Passage to read
++++++

After searching their records, Defendants produced four grievances, dated from August 6, 2009, until November 5, 2009. (Id. ¶ 14 & Exs. 2-5 to Houser Deck). However, none of these grievances relate to the allegations in Plaintiffs Complaint that Hoyle failed to allow him to declare a medical emergency on September 13, 2009. (See Doc. No. 1: Complaint at 18). Plaintiffs grievances during this time period concern a third man being in his cell, complaints about diabetes, toilet paper, and a kidney stone. (Doc. No. 47-2: Houser Deck ¶ 14 & Houser Deck Exs. 2-5).

The grievance concerning the kidney stone was filed on September 10, 2009, three days before Defendant Hoyle’s al*685leged failure to allow him to declare a medical emergency. (Id. at Ex. 5). In addition, the September 10, 2009, grievance does not name Defendant Hoyle as required by the Jail’s grievance policy. (Id. ¶ 8, Houser Decl. Ex. 1 at 3; Ex. 5). In response to this grievance, the Sheriffs Office informed Plaintiff that they talked with the nurse on September 11, 2009, and that she was giving him “better pain meds” and “every attempt to help you is being done.” (Houser Decl. Ex. 5). There is no record that Plaintiff appealed the response to this or any other grievance as required by the Jail’s grievance policy. (Houser Decl. ¶¶ 12-14 & Houser Decl. Ex. 1 at 4). Thus, Defendants have shown that Plaintiff has failed to exhaust administrative remedies with regard to his claims related to the period of incarceration from August 6, 2009, to September 15, 2009. The evidence of record also indicates that Plaintiff did not file any grievances from November 5, 2009, until November 17, 2009. (Id. ¶ 15). As a result, he has also not exhausted his administrative remedies as to claims related to this period of incarceration.

++++++

Your goal
Continue the passage above on the plaintiff's jail grievances, starting right after its last sentence.

Material provided

++++++

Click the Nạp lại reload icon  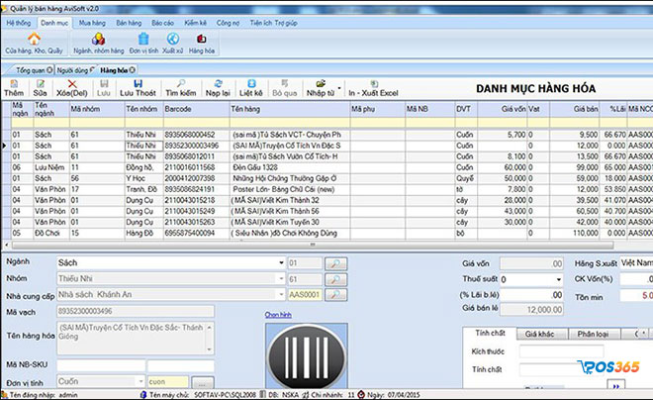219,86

++++++

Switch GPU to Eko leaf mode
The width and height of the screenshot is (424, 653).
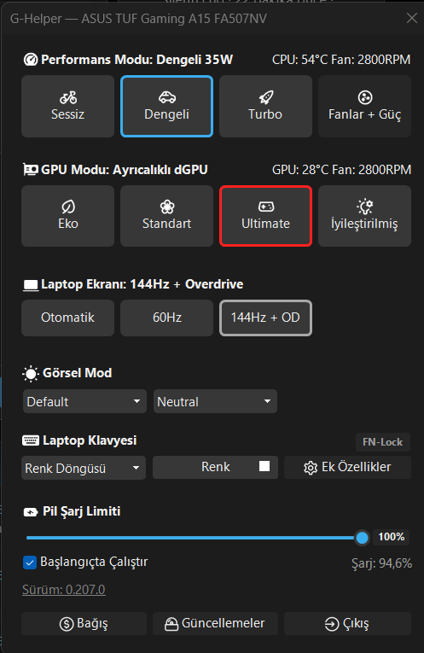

++++++

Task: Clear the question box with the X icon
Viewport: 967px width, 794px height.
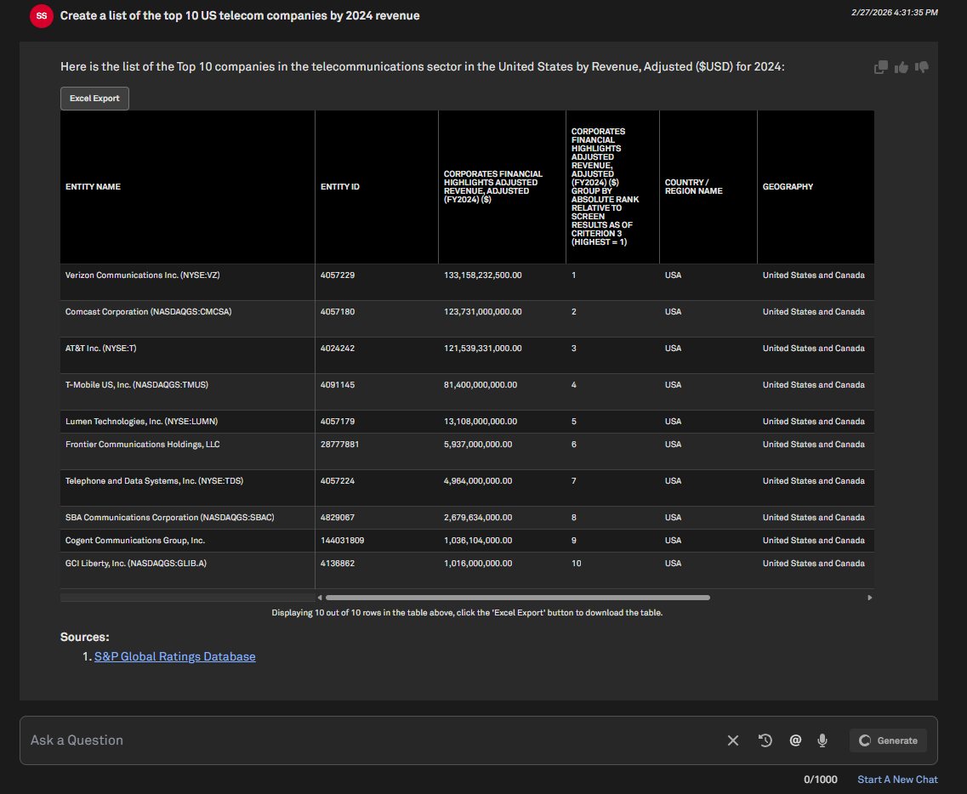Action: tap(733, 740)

++++++

Reply to the task
Here, Defendants have shown that Plaintiff has failed to exhaust his administrative remedies with respect to the claims in his Complaint. Thus, his Complaint is subject to being dismissed without prejudice for failure to exhaust his administrative remedies.

In response, Plaintiff argues that he submitted numerous grievances that were not acknowledged by jail personnel, (Doc. No. 48: Response at 5). Plaintiff further claims that his mother talked with a jailer concerning a November 7, 2009 grievance. Plaintiff has not produced any of the allegedly lost grievances concerning the subject matter of his lawsuit. Plaintiff also claims that he wrote letters to both the Sheriff and Medical Examiner of Lincoln County. Plaintiff has not shown, however, how such letters amount to grievances under the jail’s grievance policy. Finally, and significantly, there has been absolutely no showing that, beyond filing grievances, Plaintiff took the necessary steps to exhaust the jail’s grievance policy through appealing any adverse determination. A plaintiff must first exhaust all levels of the available grievance procedure before commencing litigation in federal court. Porter v. Nussle, 534 U.S. at 524, 122 S.Ct. 983. Here, Plaintiff has simply failed to rebut Defendants’ showing that Plaintiff failed to exhaust his administrative remedies before filing this lawsuit. Plaintiffs Complaint will therefore be dismissed without prejudice for failure to exhaust his administrative remedies.

IV. CONCLUSION

IT IS, THEREFORE, ORDERED that:

1. Defendants’ Motions for Summary Judgment, (Doc. Nos. 47; 72), are GRANTED; and
2. Plaintiffs Complaint, (Doe. No. 1), is DISMISSED without prejudice for Plaintiffs failure to exhaust his administrative remedies before filing this action.